-- Start INPUT --

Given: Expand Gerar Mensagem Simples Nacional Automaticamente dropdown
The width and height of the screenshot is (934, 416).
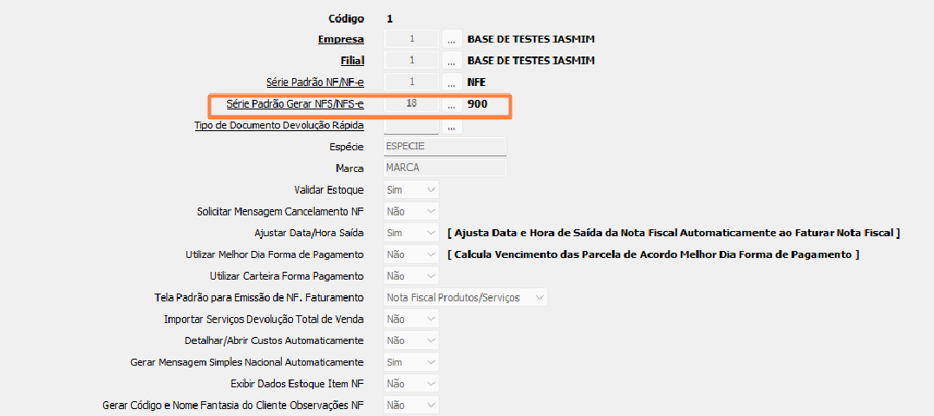Looking at the screenshot, I should pyautogui.click(x=412, y=362).
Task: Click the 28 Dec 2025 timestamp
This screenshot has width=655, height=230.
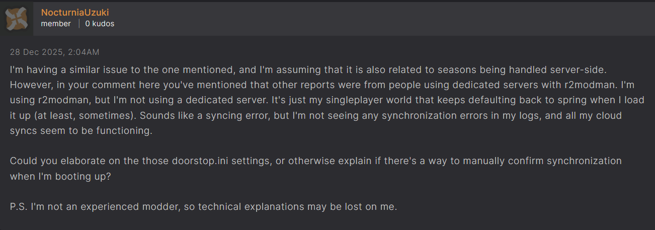Action: [54, 52]
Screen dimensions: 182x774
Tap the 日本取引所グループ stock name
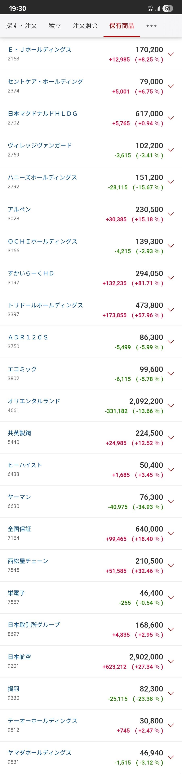(x=34, y=625)
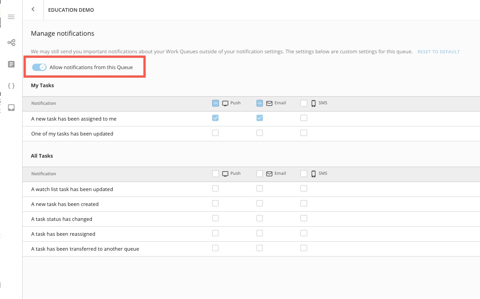Viewport: 480px width, 299px height.
Task: Enable Email for task transferred to another queue
Action: coord(260,248)
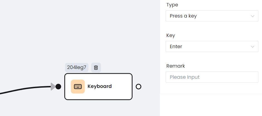Image resolution: width=262 pixels, height=116 pixels.
Task: Click the Key field label
Action: click(171, 35)
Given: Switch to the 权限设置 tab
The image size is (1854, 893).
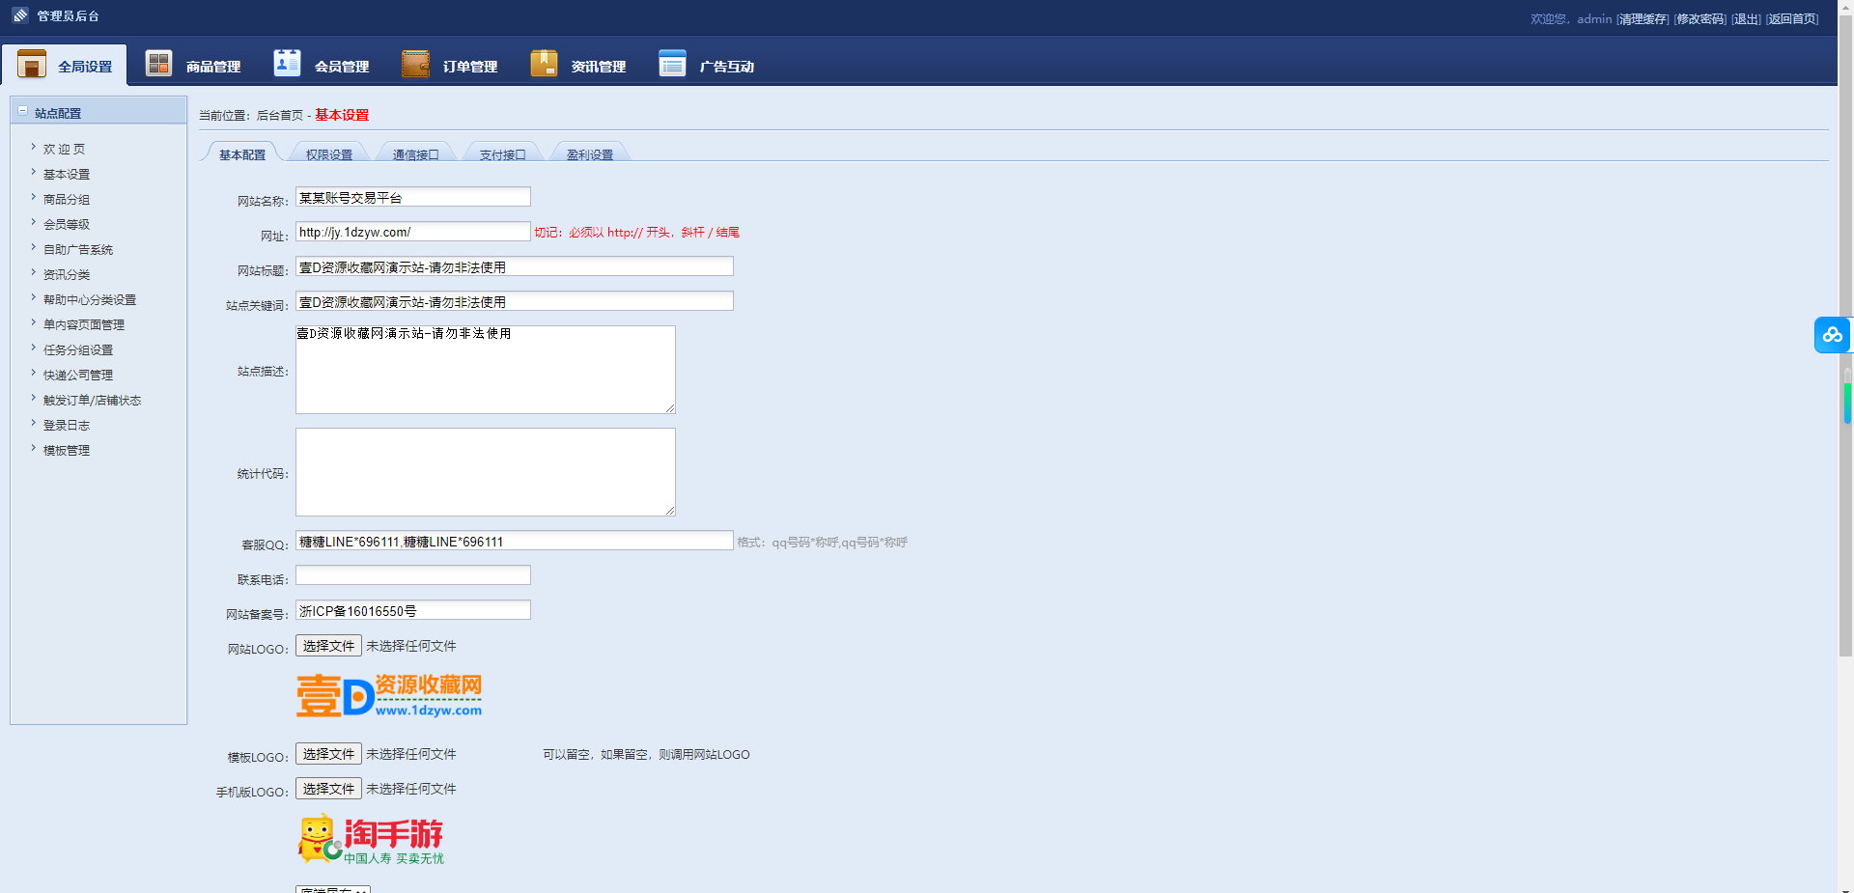Looking at the screenshot, I should coord(328,154).
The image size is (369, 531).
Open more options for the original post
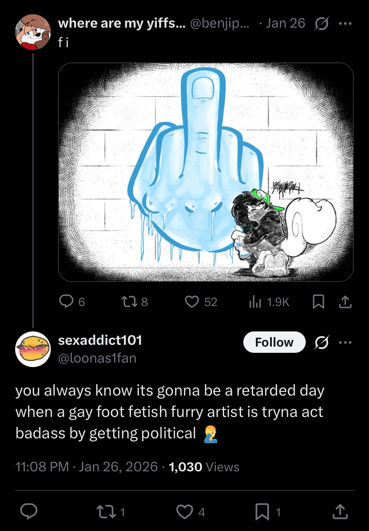click(345, 23)
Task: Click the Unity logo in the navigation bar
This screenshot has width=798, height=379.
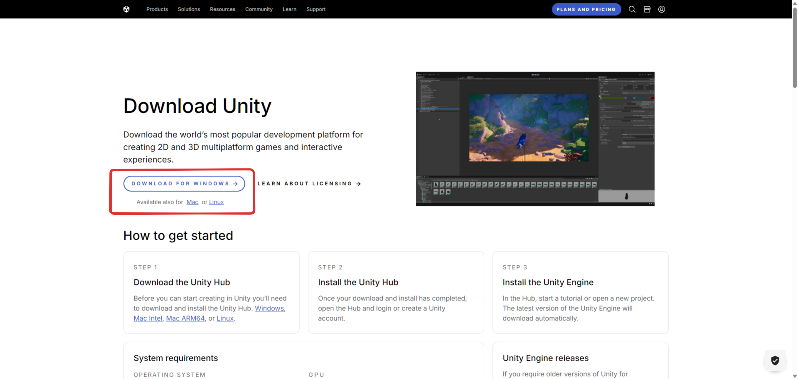Action: click(x=126, y=9)
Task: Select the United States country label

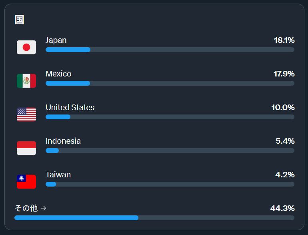Action: [70, 107]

-- End INPUT --

■ GIVEN PROBLEM ■
Can you rewrite the data above, replacing "Given" with "Instruction" everywhere and changing nothing else? Leave the pictures out of your answer.

■ SOLUTION FOR THIS TASK ■
Instruction: Expand Gerar Mensagem Simples Nacional Automaticamente dropdown
The width and height of the screenshot is (934, 416).
Looking at the screenshot, I should pyautogui.click(x=412, y=362).
Task: Click the 28 Dec 2025 timestamp
This screenshot has width=655, height=230.
Action: [54, 52]
Screen dimensions: 182x774
Tap the 日本取引所グループ stock name
(x=34, y=625)
Viewport: 480px width, 299px height.
Task: Enable Email for task transferred to another queue
Action: coord(260,248)
Image resolution: width=262 pixels, height=116 pixels.
Task: Click the Key field label
Action: click(171, 35)
Instruction: Switch to the 权限设置 tab
The image size is (1854, 893).
Looking at the screenshot, I should coord(328,154).
The image size is (369, 531).
Open more options for the original post
click(345, 23)
Task: Click the Unity logo in the navigation bar
This screenshot has width=798, height=379.
Action: click(x=126, y=9)
Task: Select the United States country label

Action: [70, 107]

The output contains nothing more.